The Kerala unit of the Food Safety and Standards Authority of India (FSSAI) has sealed the entire quantity of pepper stored in six warehouses at Kochi, Kerala, about 5,000 tonnes worth Rs 18 crore, after saying it found traces of mineral oil in the stock. The warehouses were accredited by the National Commodity & Derivatives Exchange (NCDEX).
FSSAI acted on complaints by a couple of participants in the exchanges. Said an FSSAI official from Kochi, “We have sent the sample of pepper to the laboratory and the report is awaited. We have asked the warehouse keepers not to engage in any trading without our permission.” Chillies and other spices stocked in these godowns have also been blocked for delivery.
Used to improve pepper’s appearance, mineral oil’s use here is prohibited globally. Tasteless and odourless, it is used in baby lotions, cold creams, ointments and cosmetics. Following the global norm, the Indian government has prohibited its use in food articles.
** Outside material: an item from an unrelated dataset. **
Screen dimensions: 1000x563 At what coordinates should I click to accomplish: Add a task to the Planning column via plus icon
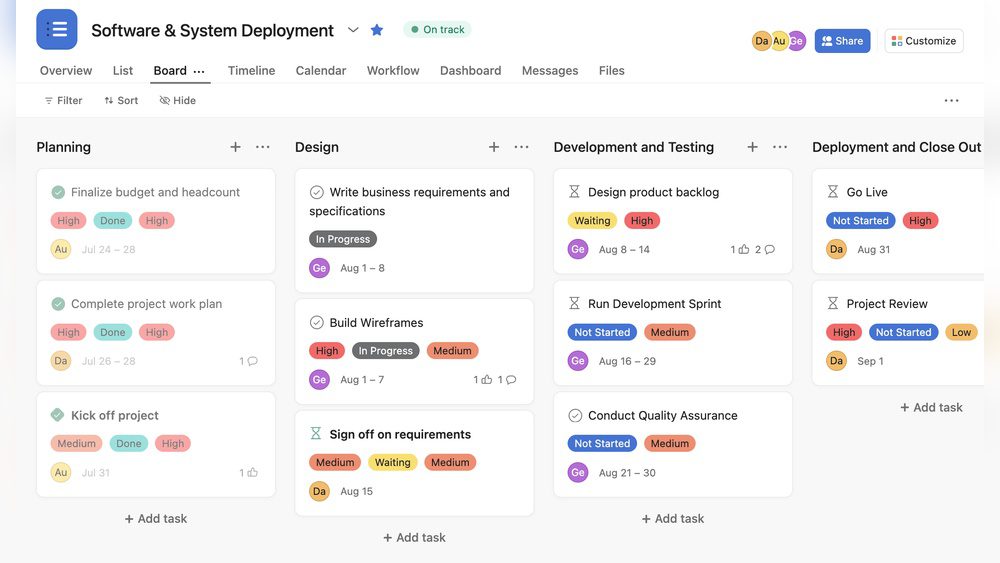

However, a clause prohibiting use of mineral oil was not mentioned in the contract specification designed by the exchange and approved by the commodity derivatives market regulator, the Forward Markets Commission (FMC). It was assumed the global norm would be obeyed. Though most export specifications specifically mention ‘free from oil wash’, the local specifications usually do not.
“The exchange has sent its officials to look into the matter. We are in touch with FSSAI for further course of action,” said an NCDEX official.
Late last month, FMC investigated the issue on complaints by a Mumbai–based commodity manufacturer and trader. Its officials inspected and found the pepper stored in these warehouses conforming to the quality specified in the contract specification. Hence, the regulator gave a clean chit.
An FMC official said, “The complaint lodged with us was primarily with regard to high moisture content and light berries in the product. We found no truth in this complaint. Apparently, the complainant is sitting with high stocks, which it bought at very high prices. Since, the price has crashed since then, the complainant is furious.”
Pepper prices have fallen around 15 per cent in the past three months, to trade at Rs 35,450 a quintal today for delivery in February 2013 on the NCDEX, from Rs 41,500 a qtl on September 20.
Ramesh Abhishek, the chairman of FMC, said, “The mineral oil issue has been raised for the first time. We would look into all standards set by various agencies, including FSSAI and other statutory bodies, and take a view soon.”
Traders fear no delivery of pepper on the NCDEX platform, as the exchange does not have any in any other warehouse.